Dan trilde Julie van ontroering, verlucht dat het voorbij was, het lang-verbeide, de overgang die niets beduidde en toch aangreep als een gebeurtenis. En met haar vingers in de ooren gedrukt, bang voor de schoten, hoorde zij nog gedempt en ver-weg het gehuil der stoomfluiten, die poogden te zingen: Wien-Neerlandsch-Bloed.... lang gerekte gillen over 't doodsche water.... Tot alles zweeg, de zwarte 1-Januari-nacht rustig verliep.
Hij kwam nooit laat thuis dien avond, kort na 't twaalfslaan, maar altoos stommelig, héel onzeker, terwijl Julie, in 't donker gezeten op den bedrand, met haar beenen er buiten om onmiddellijk toe te kunnen snellen, hem hoorde zuchten, warpraten op de trap, en haar hart opbonsde van schrik telkens als hij slipte, stootte en weer voortkraakte....

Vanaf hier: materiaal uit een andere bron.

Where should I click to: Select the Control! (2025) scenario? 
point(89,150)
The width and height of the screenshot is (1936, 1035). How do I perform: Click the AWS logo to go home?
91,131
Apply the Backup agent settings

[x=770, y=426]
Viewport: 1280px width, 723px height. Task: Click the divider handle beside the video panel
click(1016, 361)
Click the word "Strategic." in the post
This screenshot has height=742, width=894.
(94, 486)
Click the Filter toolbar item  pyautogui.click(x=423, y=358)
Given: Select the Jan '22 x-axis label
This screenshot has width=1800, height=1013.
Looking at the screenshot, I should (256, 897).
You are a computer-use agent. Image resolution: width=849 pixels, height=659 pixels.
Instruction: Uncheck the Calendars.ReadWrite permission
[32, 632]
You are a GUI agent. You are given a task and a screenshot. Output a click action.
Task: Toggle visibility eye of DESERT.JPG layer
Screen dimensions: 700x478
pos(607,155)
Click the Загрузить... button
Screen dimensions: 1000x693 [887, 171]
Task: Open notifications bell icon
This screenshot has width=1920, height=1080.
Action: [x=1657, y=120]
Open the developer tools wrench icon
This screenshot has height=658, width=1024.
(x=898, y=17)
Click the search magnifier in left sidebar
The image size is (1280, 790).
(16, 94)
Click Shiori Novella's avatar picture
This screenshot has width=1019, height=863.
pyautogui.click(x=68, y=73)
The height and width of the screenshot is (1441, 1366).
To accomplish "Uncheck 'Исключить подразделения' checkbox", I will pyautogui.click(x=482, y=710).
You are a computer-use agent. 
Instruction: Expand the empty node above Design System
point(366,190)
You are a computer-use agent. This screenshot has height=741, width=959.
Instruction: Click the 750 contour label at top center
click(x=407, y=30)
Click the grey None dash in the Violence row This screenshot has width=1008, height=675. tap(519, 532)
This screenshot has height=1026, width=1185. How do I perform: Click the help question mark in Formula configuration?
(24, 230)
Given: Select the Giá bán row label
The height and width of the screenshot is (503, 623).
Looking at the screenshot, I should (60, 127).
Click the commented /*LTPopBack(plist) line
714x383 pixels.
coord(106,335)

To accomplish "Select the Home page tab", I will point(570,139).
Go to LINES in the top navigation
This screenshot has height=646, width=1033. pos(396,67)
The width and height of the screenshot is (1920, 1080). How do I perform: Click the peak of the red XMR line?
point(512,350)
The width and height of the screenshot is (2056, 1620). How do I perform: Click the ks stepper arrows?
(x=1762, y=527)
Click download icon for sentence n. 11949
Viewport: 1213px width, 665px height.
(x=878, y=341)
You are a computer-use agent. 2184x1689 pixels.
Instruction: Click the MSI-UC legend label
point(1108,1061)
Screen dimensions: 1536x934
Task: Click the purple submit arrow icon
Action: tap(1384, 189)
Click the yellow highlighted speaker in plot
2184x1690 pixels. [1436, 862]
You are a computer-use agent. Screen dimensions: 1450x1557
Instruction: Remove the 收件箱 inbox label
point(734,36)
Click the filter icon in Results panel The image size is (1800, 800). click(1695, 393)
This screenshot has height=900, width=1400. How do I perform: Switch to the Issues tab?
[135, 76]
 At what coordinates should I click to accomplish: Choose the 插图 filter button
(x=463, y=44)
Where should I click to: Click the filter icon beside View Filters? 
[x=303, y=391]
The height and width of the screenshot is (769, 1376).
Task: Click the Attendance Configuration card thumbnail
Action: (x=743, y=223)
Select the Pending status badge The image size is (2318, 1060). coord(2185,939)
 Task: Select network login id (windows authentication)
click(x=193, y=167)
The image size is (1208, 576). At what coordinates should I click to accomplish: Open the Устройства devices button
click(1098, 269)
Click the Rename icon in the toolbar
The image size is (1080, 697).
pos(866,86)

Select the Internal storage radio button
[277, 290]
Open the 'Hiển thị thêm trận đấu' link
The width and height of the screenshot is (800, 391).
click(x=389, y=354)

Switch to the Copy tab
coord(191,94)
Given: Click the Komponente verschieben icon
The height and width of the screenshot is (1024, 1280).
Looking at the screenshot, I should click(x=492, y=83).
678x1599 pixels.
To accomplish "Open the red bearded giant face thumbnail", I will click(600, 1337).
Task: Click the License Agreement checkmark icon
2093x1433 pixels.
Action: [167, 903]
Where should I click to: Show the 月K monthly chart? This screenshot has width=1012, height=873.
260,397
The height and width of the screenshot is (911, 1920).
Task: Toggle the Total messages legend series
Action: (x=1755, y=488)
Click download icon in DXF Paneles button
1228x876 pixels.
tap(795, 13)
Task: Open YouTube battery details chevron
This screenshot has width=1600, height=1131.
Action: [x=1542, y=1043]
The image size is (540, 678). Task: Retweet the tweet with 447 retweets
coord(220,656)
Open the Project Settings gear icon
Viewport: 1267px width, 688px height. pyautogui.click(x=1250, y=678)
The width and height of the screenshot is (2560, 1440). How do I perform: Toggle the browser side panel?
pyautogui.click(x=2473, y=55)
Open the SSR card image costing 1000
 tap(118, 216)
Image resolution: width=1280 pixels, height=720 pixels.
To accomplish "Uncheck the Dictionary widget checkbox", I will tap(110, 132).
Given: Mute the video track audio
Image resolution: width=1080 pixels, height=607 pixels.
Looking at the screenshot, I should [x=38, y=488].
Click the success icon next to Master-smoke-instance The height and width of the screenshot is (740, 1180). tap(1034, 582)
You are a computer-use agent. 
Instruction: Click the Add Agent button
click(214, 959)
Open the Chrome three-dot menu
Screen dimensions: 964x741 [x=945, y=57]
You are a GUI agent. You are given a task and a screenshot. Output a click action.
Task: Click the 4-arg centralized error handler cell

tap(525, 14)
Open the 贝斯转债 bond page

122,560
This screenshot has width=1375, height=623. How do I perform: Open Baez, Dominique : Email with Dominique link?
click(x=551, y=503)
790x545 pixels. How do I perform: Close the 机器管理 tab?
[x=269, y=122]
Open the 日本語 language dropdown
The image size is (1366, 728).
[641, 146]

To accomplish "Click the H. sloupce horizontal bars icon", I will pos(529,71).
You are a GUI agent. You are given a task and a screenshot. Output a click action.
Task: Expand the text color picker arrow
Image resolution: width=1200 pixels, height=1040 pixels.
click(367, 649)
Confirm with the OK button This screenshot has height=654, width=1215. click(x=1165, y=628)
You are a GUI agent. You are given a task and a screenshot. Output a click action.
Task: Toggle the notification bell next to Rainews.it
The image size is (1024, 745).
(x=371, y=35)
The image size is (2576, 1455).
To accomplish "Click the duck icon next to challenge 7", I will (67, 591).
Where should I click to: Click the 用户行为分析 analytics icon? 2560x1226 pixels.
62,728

En als ze dan weer lag, na den sluiptocht over de gang naar de trap om zich te overtuigen dat alle lichten veilig waren gedoofd, verkleumd, bevend, diep onder 't dek, dan vouwde ze soms, in radeloos lijden dat dit nu was haar leven, haar jeugd, de handen
| |
| |
als tot gebed, en hijgde, in den blinde zoekend de onzekere macht: ‘O zoo kan 't niet blijven!.... o God, het is zoo verschrikkelijk.... Ik ben er altijd alleen mee, nooit wordt 't beter...! Kan er dan geen verandering komen....iets ànders...!’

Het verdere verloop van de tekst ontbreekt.